Copy out the data word for word, from the line containing "You are a GUI" down to the line containing "409x677 pixels.", with both of those lines included.

* begin Given data *

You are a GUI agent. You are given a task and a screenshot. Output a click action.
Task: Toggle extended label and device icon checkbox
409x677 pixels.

* end Given data *
* begin Given data *

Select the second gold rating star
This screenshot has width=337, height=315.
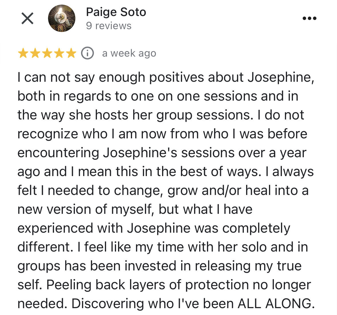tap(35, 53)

* end Given data *

(Finished task)
You are a GUI agent. You are given a task and a screenshot. Output a click action.
Task: Toggle extended label and device icon checkbox
409x677 pixels.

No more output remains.